- WHAT NEEDS TO BE DONE: Records follow. Copy every line with "Theft".

- DATA UNDER STUDY:
######
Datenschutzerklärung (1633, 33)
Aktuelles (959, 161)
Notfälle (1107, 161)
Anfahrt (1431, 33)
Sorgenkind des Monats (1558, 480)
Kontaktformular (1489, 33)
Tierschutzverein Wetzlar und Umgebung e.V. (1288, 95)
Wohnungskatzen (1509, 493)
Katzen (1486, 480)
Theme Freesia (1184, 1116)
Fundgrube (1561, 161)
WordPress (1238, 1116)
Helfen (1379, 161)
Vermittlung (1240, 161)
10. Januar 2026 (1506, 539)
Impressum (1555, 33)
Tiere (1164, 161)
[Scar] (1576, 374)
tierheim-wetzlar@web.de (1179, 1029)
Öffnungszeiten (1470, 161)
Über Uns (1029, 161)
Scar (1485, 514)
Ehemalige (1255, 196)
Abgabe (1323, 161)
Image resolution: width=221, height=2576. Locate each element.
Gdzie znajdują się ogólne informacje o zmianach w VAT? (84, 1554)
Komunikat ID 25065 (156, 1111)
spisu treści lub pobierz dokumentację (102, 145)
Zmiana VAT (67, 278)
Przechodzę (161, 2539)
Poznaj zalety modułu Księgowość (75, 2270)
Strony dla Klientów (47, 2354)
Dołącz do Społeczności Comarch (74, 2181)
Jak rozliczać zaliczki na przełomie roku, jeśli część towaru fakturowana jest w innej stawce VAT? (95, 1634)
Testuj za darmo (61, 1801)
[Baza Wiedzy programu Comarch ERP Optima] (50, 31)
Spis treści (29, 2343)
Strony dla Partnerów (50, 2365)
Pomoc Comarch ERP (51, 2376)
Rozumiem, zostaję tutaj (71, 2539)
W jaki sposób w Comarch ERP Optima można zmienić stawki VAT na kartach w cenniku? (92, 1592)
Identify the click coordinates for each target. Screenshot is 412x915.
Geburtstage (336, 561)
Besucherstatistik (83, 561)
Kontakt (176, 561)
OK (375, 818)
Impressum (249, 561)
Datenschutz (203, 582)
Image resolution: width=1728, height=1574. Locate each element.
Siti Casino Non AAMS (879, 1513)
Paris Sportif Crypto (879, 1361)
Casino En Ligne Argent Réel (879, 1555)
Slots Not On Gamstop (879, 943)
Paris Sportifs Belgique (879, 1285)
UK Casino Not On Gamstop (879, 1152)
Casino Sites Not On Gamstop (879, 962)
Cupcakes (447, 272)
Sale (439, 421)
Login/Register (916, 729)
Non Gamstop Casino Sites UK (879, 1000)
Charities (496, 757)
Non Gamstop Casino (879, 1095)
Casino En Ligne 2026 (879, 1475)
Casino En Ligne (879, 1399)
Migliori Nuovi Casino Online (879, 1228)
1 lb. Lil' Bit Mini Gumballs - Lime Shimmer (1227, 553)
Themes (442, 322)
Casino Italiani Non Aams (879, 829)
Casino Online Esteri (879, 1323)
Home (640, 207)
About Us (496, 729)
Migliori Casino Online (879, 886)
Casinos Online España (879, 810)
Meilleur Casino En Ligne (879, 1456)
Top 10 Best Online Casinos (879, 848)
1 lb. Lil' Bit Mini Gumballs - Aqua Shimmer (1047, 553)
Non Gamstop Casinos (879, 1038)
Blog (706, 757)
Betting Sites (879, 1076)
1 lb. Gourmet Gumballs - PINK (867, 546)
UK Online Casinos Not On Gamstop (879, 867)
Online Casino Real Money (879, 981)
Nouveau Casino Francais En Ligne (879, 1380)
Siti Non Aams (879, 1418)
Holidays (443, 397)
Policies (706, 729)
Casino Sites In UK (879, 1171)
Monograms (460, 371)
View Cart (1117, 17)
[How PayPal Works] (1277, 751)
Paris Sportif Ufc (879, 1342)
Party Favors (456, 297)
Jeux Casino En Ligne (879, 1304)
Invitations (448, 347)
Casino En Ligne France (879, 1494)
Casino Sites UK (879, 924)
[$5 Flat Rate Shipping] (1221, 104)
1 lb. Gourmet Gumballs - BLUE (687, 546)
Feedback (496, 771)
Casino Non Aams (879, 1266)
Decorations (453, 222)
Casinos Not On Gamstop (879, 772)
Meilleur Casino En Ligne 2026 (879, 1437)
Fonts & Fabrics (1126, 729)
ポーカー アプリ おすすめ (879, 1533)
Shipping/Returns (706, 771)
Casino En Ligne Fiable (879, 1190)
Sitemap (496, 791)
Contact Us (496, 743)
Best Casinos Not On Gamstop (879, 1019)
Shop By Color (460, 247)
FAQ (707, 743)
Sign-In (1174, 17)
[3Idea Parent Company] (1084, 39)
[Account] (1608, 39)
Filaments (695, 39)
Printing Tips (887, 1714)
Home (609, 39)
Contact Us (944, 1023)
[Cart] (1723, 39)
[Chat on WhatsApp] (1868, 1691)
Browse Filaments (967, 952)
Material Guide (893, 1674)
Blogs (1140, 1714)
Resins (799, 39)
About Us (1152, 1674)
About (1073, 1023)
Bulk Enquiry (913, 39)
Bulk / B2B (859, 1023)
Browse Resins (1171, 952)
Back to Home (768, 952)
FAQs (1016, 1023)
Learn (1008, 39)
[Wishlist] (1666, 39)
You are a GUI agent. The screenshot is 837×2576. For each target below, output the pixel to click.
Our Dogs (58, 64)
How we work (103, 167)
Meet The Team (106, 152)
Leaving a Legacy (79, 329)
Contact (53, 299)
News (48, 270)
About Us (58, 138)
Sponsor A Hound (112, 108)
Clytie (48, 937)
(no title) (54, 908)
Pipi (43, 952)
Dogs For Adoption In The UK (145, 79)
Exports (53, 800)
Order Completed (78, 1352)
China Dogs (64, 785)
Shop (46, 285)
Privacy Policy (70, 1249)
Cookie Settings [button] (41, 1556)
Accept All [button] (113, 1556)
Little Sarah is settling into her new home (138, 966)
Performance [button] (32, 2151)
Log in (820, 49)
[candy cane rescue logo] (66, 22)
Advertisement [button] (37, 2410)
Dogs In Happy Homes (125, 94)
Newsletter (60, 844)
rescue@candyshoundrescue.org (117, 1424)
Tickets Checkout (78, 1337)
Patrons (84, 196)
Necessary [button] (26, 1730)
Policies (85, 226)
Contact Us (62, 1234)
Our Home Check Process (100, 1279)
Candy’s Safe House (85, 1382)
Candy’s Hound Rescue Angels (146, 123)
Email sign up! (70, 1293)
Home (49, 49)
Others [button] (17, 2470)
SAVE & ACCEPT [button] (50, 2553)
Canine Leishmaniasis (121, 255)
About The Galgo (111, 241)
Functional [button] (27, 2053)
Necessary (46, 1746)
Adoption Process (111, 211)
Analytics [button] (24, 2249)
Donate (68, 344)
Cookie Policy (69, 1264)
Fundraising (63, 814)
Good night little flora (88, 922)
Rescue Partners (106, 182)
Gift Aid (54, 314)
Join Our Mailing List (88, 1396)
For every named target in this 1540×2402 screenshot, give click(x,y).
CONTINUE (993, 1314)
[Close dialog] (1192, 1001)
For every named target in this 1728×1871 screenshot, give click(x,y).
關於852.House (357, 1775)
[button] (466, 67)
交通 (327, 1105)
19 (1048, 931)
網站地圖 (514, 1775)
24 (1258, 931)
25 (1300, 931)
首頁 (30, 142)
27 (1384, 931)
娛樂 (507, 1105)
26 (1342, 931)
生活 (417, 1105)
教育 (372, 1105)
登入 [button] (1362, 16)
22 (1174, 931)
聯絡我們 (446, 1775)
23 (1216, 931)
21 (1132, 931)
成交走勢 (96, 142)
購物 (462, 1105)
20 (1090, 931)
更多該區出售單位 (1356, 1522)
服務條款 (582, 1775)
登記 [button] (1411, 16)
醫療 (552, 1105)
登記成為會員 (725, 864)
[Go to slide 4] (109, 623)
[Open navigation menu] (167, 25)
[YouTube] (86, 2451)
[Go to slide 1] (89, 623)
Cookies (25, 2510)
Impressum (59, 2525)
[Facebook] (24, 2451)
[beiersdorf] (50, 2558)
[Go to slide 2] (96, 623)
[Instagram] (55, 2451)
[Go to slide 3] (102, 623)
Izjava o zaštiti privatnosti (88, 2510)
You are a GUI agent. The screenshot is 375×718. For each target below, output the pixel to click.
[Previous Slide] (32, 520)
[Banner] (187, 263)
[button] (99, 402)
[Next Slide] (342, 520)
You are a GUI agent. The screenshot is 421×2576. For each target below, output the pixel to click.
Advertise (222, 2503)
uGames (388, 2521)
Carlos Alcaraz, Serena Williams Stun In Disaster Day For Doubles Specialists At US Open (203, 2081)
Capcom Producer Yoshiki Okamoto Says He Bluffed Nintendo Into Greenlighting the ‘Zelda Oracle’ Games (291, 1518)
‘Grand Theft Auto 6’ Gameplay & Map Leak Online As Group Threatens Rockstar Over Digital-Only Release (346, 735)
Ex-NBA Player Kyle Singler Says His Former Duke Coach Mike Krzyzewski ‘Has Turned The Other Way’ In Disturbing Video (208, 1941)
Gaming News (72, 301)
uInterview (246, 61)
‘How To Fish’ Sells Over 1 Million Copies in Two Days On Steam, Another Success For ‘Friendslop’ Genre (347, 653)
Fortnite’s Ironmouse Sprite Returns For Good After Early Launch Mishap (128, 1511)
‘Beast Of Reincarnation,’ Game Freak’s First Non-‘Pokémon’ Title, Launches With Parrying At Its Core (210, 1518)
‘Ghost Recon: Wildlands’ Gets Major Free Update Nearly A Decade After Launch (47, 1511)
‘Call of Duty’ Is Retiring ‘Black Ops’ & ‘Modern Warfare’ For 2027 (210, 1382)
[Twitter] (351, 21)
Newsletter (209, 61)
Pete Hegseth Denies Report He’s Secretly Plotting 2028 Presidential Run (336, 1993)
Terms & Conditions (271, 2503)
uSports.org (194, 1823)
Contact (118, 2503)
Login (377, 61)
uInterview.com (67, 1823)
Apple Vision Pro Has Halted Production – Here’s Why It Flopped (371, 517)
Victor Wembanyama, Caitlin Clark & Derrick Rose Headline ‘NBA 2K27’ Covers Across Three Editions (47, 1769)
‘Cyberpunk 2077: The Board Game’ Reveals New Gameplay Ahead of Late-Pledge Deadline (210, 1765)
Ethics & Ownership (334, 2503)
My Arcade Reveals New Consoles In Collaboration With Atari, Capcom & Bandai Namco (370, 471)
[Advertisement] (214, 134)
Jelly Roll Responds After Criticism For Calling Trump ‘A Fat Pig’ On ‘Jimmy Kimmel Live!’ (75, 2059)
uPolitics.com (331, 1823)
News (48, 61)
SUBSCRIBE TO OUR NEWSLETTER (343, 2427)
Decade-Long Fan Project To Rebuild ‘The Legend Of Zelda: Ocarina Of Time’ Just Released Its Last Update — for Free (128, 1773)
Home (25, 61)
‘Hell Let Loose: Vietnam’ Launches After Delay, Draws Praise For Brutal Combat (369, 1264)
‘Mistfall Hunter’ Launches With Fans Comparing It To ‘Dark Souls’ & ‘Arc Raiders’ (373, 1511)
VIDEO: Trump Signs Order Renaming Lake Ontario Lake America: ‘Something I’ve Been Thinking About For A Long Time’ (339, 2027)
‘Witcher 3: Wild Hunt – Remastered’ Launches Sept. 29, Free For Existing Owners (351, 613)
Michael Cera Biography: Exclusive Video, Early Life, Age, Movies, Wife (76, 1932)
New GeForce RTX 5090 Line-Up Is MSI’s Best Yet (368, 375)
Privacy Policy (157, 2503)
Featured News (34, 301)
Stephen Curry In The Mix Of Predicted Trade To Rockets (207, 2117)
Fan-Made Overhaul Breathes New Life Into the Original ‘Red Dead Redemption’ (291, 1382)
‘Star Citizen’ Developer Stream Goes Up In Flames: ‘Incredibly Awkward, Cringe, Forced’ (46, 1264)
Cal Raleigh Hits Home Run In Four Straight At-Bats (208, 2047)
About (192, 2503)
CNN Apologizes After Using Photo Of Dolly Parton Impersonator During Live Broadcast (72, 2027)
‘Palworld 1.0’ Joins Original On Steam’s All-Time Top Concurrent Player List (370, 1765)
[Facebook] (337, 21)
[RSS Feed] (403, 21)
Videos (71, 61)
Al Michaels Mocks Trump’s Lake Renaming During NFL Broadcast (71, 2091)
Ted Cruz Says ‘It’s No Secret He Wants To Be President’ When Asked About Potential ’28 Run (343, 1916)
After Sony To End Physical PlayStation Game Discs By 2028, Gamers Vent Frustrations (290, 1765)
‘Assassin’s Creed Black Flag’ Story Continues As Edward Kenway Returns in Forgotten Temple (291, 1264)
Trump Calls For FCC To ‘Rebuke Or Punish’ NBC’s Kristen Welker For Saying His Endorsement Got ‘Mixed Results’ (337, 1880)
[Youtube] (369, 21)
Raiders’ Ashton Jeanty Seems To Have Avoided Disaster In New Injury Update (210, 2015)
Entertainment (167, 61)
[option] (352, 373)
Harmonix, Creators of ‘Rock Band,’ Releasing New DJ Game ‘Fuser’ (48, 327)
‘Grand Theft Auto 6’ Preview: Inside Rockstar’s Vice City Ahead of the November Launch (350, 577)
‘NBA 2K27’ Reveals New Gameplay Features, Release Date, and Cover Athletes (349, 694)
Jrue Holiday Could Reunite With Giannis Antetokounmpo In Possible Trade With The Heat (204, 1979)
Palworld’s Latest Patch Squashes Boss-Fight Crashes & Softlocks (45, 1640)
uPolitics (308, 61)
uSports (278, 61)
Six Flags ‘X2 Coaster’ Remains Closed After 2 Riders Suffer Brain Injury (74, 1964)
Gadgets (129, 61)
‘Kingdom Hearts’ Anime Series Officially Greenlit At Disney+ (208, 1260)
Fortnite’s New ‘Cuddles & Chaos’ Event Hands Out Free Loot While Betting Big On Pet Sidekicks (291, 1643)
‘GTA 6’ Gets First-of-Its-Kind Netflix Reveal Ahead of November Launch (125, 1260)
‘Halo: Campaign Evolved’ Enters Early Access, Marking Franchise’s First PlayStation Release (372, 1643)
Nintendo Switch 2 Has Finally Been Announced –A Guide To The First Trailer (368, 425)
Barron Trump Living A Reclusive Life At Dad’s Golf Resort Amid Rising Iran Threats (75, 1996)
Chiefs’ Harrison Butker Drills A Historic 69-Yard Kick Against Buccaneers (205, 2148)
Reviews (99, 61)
######
- SOLUTION:
‘Grand Theft Auto 6’ Gameplay & Map Leak Online As Group Threatens Rockstar Over Digital-Only Release (346, 735)
‘Grand Theft Auto 6’ Preview: Inside Rockstar’s Vice City Ahead of the November Launch (350, 577)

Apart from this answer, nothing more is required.